All Is Not Forgotten(11)



Jenny had heard their fights from her room at night—fights that would leave her father in tears and her mother sounding “disgusted” and calling him “weak.” She felt that all of this was her doing, from her inability to exorcise the monster and go shopping for dresses. She felt destroyed inside. And she felt she was destroying her family. Jenny had not noticed the fault lines that were there all along. Children never do.

She answered her mother. Sure, Mom. That sounds good. Maybe we can get lunch first. She forced another bite of food into her mouth.

Charlotte smiled. Great! Then she looked at Tom with smug satisfaction that things were all better.

When Jenny had eaten enough to convince them, she excused herself from the table. She took her plate to the sink and made a comment about needing to get online to chat with her friends.

She went to her room.

I think I’ve described Jenny in some detail. What have I left out so you can picture her? Long blond hair. Blue eyes. Slender and athletic. Her face was somewhere between youth and maturity—the cheekbones had started to protrude more visibly; her nose was becoming more angular. She had freckles and one small dimple on the right side of her mouth. She spoke eloquently, without the usual “um’s” and “uh’s” that teenagers use. And she was very natural in her use of eye contact, which is a skill that must be learned. Some people look too long before breaking away to look elsewhere. Others don’t look long enough. She had it just right, which is something we grown-ups take for granted, as we have all—most of us, anyway—mastered this social acclimation.

Although she had lost her innocence (for lack of a better expression), she was still quite lovely and sweet. She described her thoughts like this. Her tone was flat and she was surprisingly unemotional.

I sat on the edge of my bed and started looking around. There were all these familiar things, things I had picked out or helped decorate. I have rose-colored walls. They’re not pink, because they have too much red in them. That’s what the lady at the decorating store said. I can’t remember the name of the paint color, but it’s basically a blush rose. The bookshelves are bright white and I have all these books on them, though I don’t really like to read much anymore, and not just because of what happened. I stopped reading a lot when I was twelve. I think it’s because I have so much required reading now, being in high school. And they used to have reading contests, which they don’t have in my grade. So most of the books are either for school or they’re really babyish.
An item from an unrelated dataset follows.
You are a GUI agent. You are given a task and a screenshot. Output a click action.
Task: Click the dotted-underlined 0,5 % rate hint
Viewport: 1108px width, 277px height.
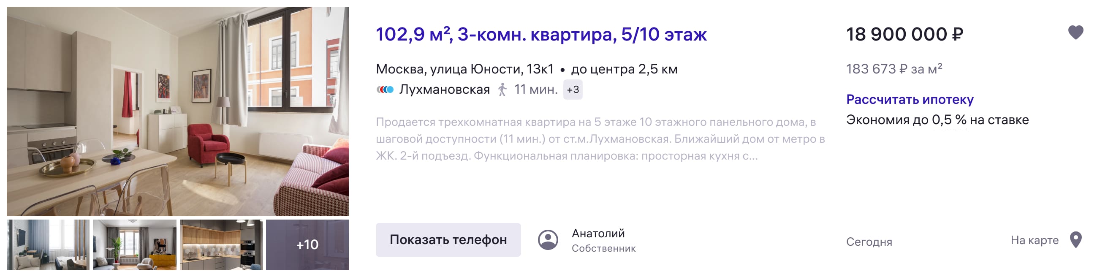(949, 120)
I also have a collection of stuffed animals. I still pick one up from every new place I go to. Well, I guess that’s not really true anymore. I didn’t get one in Block Island. I can’t explain why. I know why, but I don’t know how to explain it. If I had to explain it, I would say that I felt like doing things that I used to do felt like a lie, like I was trying to pretend I was someone I wasn’t anymore. Like wearing something blue because you used to like blue and you think you still should like it, but you just don’t now. Does that make sense? I didn’t like doing anything I used to do. I just did them, you know, went through the motions, because I felt like if I didn’t, then everything would just fall apart. Sitting on my bed with all these things I used to love but not loving them anymore, I just wanted to set them all on fire. That’s when I knew I was never going to be all right again.

She went on to explain her decision. It’s shocking to me that people ever make this choice. But I am not a religious person, so for me, the only hope lies with living. Of course, the words “teenager” and “choice” should not be in the same dictionary.

This is where I grow frustrated with the general lack of knowledge about the teenage brain. There is a reason teenagers shouldn’t drink or do drugs or have sex—or drive or vote or go to war. And it’s not because we tell them not to, or even because they’re too “inexperienced” to make good decisions. The teenage brain is not fully developed. It’s hard to imagine this when their bodies seem so mature. I’ve seen sixteen-year-old boys with beards and body hair and buff arm muscles. They look twenty-six. And girls with full breasts and wide hips and enough makeup to work a Vegas trade show. I won’t even get started on the fights I used to have with my daughter about what she tried to leave the house wearing, or with my son, who swears he’s not going to pick up six friends on the way to a football game and try to buy beer with fake ID cards.

In spite of their physical appearances, if you could look inside their brains, you would not find a grown-up within a hundred miles. It is not inexperience that leads them to make bad decisions. They simply don’t have the equipment. Consider Jenny’s thoughts on that night as she sat on her bed:

I closed my eyes and just let the monster in. I pictured him in my mind. He was like a blob of darkness, and I couldn’t really see his shape, because it changed as he moved. But I could see the roughness of his skin, with craters and bumps. I remember feeling him inside my stomach. It was like an explosion of that feeling when you’re really nervous, like right before a track meet, when I’m waiting for the gun, but a million times worse. I just couldn’t take it. I started rubbing my scar. I remember doing it that night. I couldn’t stop. I wanted to scream, but I knew that wouldn’t help. I had done that a lot of times since the rape. I would tell my parents I was going for a run and then I would run, but only until I was far from the house in the field behind the tennis courts at the park. And then I would scream and scream. As soon as I was done, like everything else, running, sleeping, getting drunk or high—as soon as I was done, it would come back. I wanted to peel myself off of me. This had been going on for almost eight months. It was just too long.